Perched on the highest ledge overlooking Sandy Cove, Oak Ledge was built in the 1880’s as a ‘summer cottage’ in quintessential Shingle Style. 140+ years later, HMA worked with the current owners to make significant sensitive, studied revisions that improved the connection to the adjoining landscape and views to the ocean.
The project used a studied combination of innovative, contemporary materials such as wrought steel window and door systems and expressive structure to adapt a historic but dark and spartan structure into an inviting and inspiring series of family space that are adapted to contemporary life and work.
New viewsheds to the ocean were created by carefully studying the relationship between furniture layouts, existing structure, and the style of the existing home. Careful integration with the landscape plan resulted in a seamless flow from formal interior spaces to outdoor areas, creating light and airy feel to every room at all times of the day. High performance wrought steel windows were carefully detailed to provide of secure sense of weather-tight comfort in the winter, while providing the opportunity to open doors and windows and provide a seamless flow to the outdoors during the best days of spring, summer and fall.
Selected for 2026 Cohasset Historical Society House Tour
https://www.cohassethistoricalsociety.org/events/2025housetour
Interior Design by Owner
Photography by Suzanne Doherty
Building on the footprint of a previous structure in a heavily regulated plot adjoining sensitive tidal marshland, the project expanded vertically to enhance program needs. Working with challenging permitting constraints, the project enhanced the interior sense of sweeping views beyond to Cohasset’s Little Harbor and eastward to Sandy Beach and the Atlantic Ocean.
A proprietary blend of locally sourced wood and stone was created to match the nearby cedar and ledge outcroppings, creating a sense of regional appropriateness within an innovative vocabulary of contemporary forms. Close collaboration with the landscape plan creates a sense of seamlessness between the interior and deck areas, providing great flow from vast exterior areas to the rooms inside.

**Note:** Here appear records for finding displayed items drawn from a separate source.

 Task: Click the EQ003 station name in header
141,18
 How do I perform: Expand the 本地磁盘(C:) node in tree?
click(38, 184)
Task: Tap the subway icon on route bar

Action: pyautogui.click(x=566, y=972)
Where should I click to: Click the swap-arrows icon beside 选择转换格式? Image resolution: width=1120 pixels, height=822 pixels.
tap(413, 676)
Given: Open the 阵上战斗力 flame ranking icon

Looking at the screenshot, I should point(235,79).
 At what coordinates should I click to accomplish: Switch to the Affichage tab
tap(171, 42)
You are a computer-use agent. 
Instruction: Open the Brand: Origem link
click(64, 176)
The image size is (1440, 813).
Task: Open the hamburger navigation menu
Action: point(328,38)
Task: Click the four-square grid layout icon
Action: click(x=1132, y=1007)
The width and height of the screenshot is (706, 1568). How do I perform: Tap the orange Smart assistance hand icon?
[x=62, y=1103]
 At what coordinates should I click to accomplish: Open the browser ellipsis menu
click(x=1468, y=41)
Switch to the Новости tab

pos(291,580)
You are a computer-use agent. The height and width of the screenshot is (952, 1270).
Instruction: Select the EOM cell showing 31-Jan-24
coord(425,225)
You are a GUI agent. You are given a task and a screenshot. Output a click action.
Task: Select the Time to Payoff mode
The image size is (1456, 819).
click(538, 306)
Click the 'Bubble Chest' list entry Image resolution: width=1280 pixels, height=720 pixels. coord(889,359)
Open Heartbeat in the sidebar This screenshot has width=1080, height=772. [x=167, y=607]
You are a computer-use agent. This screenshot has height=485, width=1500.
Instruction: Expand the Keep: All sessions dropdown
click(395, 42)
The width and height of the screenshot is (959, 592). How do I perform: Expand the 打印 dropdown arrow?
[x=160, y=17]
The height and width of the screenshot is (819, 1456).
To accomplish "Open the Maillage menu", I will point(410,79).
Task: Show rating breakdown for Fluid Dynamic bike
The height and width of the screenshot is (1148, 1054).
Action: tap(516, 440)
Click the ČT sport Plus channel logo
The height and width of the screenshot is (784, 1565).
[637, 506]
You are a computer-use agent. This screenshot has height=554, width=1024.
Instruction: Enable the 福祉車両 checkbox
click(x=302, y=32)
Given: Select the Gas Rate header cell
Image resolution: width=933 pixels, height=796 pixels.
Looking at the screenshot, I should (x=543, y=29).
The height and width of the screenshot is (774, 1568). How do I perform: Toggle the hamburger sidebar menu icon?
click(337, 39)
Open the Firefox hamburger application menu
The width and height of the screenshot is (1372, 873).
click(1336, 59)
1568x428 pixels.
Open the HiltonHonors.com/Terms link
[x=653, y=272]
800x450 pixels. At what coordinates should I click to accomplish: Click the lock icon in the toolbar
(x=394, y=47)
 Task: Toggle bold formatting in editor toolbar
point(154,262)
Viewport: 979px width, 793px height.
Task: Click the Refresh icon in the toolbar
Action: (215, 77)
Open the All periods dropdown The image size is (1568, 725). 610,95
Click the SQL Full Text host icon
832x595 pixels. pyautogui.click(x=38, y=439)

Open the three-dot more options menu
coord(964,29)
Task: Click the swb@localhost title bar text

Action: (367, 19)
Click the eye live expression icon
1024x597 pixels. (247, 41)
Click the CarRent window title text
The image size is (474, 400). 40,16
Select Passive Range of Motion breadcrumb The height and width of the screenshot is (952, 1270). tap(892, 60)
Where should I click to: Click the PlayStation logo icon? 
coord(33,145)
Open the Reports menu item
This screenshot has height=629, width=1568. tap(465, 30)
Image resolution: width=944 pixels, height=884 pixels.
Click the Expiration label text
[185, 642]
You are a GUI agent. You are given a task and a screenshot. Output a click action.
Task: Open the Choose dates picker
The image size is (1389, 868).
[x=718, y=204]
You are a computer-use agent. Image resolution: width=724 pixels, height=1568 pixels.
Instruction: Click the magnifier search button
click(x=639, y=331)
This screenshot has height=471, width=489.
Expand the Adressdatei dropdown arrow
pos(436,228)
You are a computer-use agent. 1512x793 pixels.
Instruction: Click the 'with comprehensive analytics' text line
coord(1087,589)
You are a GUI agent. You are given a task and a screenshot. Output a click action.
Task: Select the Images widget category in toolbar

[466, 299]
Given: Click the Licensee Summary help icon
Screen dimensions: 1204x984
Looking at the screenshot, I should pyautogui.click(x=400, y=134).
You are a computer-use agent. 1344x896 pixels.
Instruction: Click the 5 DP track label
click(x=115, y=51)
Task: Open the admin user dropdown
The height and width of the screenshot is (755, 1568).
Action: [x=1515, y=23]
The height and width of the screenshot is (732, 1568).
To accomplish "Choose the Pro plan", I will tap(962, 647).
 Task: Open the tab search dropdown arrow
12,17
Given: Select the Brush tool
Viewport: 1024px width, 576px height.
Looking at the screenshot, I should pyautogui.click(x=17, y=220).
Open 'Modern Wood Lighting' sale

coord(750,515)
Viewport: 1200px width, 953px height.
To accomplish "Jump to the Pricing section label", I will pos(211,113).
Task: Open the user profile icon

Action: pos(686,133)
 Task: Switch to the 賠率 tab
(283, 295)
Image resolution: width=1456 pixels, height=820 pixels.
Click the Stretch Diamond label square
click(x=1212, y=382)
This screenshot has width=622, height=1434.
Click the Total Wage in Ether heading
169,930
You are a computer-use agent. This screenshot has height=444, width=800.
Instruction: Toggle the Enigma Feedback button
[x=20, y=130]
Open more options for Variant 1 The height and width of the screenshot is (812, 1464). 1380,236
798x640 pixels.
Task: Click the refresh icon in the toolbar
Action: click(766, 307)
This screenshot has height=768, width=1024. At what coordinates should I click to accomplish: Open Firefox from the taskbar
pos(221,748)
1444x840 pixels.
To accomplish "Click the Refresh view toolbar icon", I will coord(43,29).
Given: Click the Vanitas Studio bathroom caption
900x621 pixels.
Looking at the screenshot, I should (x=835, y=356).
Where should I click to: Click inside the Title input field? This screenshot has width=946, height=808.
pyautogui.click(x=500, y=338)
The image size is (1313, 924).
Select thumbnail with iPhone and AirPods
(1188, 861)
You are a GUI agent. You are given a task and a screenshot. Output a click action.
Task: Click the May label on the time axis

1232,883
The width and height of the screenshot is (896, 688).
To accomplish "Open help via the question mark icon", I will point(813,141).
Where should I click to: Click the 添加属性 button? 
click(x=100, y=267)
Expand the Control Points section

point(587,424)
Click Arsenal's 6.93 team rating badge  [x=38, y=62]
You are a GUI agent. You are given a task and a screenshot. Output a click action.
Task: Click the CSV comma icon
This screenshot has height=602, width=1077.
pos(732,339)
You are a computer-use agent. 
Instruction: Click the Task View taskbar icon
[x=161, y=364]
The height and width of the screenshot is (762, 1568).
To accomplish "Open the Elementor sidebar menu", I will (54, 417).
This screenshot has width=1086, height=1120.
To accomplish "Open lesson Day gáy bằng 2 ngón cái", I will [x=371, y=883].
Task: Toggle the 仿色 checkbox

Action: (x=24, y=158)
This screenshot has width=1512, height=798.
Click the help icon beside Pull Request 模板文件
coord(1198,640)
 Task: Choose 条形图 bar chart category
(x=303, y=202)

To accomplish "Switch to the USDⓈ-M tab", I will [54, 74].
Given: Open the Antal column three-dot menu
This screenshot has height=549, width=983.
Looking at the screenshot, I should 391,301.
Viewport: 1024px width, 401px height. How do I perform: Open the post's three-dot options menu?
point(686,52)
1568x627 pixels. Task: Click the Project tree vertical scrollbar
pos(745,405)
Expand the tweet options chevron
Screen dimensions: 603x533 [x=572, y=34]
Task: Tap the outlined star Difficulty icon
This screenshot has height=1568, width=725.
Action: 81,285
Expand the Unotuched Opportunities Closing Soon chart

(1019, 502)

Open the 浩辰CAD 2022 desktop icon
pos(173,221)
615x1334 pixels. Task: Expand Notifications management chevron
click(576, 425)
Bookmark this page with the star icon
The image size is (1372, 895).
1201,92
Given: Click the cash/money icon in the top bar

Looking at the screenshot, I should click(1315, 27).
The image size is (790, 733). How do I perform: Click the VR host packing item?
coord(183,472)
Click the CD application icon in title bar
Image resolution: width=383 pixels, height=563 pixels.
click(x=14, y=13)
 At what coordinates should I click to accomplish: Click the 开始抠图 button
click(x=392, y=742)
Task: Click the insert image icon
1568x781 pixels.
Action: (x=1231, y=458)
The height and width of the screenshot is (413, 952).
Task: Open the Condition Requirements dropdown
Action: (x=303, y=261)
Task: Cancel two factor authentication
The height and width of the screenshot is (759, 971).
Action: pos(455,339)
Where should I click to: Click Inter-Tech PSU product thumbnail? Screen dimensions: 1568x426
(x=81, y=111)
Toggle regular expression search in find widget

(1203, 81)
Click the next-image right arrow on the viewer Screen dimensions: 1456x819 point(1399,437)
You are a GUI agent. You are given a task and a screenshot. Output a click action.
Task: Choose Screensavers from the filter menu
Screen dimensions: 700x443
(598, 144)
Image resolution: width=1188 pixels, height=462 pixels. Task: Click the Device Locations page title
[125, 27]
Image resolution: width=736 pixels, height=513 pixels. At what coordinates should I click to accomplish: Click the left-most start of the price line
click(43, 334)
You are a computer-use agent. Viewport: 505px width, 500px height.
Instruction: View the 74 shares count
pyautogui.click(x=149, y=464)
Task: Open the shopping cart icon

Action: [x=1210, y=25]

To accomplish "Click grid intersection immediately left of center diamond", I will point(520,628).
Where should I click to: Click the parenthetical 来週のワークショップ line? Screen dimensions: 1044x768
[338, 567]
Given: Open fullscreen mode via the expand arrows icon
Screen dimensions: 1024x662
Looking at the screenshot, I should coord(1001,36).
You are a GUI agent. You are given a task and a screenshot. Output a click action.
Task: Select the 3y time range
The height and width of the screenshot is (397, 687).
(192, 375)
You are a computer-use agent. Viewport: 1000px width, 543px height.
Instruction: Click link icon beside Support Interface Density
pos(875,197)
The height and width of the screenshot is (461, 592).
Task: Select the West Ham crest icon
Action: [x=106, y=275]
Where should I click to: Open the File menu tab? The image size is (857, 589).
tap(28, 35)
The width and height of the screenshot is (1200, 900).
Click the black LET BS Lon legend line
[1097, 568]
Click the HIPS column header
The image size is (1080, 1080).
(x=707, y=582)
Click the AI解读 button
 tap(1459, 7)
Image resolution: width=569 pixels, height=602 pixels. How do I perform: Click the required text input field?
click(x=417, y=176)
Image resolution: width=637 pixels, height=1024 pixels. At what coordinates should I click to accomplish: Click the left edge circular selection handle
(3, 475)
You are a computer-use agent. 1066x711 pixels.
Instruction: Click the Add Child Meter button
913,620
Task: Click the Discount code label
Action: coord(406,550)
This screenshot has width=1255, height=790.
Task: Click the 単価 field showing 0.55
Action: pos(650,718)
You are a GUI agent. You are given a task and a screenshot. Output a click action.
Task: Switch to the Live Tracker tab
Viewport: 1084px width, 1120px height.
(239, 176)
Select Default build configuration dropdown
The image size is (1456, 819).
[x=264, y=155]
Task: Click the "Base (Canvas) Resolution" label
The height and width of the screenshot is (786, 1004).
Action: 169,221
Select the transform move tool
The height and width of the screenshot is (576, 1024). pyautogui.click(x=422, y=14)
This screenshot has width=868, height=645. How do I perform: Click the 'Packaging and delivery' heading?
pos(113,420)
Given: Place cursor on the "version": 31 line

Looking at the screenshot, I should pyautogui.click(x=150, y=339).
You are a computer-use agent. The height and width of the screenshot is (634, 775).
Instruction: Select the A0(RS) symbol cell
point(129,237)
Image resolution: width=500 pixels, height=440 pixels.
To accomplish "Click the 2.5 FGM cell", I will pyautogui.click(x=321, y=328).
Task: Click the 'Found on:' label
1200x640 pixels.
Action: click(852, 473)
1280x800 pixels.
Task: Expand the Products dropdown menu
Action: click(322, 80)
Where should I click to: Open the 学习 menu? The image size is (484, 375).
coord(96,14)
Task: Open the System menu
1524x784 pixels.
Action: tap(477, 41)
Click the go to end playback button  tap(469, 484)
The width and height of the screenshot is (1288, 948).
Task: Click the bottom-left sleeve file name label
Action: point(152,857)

Walk-out and roof decks provide views in all directions while every interior space was planned to create unique framed views special natural features. While the house has expansive windows, the rooms inside were planned to maximize privacy and to create a great variety of spaces for the varied needs of a growing family.
This historic, late Victorian-era inspired Shingle Style icon has held a commanding presence on historic Cohasset Harbor since the 1904, but had fallen into disrepair and suffered from incremental additions and purpose-driven alterations. The Interior Designer (Instagram@palmandprep) client/owner worked with HMA to envision a return to the original massing and to create a re-worked floor plan of signature spaces.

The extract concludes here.